*** RECORDED DATA Section Begins ***
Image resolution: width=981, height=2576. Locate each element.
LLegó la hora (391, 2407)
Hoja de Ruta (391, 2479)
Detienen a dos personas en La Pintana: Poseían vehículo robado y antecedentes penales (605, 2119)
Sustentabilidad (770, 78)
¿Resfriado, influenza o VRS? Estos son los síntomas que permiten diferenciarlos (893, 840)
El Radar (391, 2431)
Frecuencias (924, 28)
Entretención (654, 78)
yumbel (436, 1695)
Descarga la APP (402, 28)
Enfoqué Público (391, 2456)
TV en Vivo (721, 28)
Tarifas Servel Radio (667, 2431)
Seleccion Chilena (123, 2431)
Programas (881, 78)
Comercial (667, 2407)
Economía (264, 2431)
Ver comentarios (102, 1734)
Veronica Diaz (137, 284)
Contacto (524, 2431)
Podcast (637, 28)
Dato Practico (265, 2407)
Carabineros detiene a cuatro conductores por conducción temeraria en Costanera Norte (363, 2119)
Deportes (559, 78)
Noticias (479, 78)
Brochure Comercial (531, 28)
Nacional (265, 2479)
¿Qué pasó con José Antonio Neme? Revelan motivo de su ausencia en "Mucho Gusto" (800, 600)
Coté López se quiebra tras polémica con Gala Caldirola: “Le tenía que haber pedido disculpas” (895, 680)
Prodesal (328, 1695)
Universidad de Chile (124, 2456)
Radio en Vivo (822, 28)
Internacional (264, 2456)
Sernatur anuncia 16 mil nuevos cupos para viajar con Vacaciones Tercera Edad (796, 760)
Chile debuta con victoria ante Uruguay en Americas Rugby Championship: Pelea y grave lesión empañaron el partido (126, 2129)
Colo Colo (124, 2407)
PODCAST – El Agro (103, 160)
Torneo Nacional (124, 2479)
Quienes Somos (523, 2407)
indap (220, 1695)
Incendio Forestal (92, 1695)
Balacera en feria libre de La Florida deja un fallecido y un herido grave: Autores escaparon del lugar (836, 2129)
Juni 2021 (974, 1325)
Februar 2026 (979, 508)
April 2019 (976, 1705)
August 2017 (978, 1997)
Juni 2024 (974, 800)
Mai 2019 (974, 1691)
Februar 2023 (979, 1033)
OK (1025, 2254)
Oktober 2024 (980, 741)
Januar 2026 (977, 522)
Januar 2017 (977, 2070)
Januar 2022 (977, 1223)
*** RECORDED DATA Section Ends ***
PROBLEM TO SOLVE
The answer must be the line containing "TV en Vivo (721, 28)" and every line after it to the end of the data, each set down exactly.

REPLY
TV en Vivo (721, 28)
Tarifas Servel Radio (667, 2431)
Seleccion Chilena (123, 2431)
Programas (881, 78)
Comercial (667, 2407)
Economía (264, 2431)
Ver comentarios (102, 1734)
Veronica Diaz (137, 284)
Contacto (524, 2431)
Podcast (637, 28)
Dato Practico (265, 2407)
Carabineros detiene a cuatro conductores por conducción temeraria en Costanera Norte (363, 2119)
Deportes (559, 78)
Noticias (479, 78)
Brochure Comercial (531, 28)
Nacional (265, 2479)
¿Qué pasó con José Antonio Neme? Revelan motivo de su ausencia en "Mucho Gusto" (800, 600)
Coté López se quiebra tras polémica con Gala Caldirola: “Le tenía que haber pedido disculpas” (895, 680)
Prodesal (328, 1695)
Universidad de Chile (124, 2456)
Radio en Vivo (822, 28)
Internacional (264, 2456)
Sernatur anuncia 16 mil nuevos cupos para viajar con Vacaciones Tercera Edad (796, 760)
Chile debuta con victoria ante Uruguay en Americas Rugby Championship: Pelea y grave lesión empañaron el partido (126, 2129)
Colo Colo (124, 2407)
PODCAST – El Agro (103, 160)
Torneo Nacional (124, 2479)
Quienes Somos (523, 2407)
indap (220, 1695)
Incendio Forestal (92, 1695)
Balacera en feria libre de La Florida deja un fallecido y un herido grave: Autores escaparon del lugar (836, 2129)
Juni 2021 (974, 1325)
Februar 2026 (979, 508)
April 2019 (976, 1705)
August 2017 (978, 1997)
Juni 2024 (974, 800)
Mai 2019 (974, 1691)
Februar 2023 (979, 1033)
OK (1025, 2254)
Oktober 2024 (980, 741)
Januar 2026 (977, 522)
Januar 2017 (977, 2070)
Januar 2022 (977, 1223)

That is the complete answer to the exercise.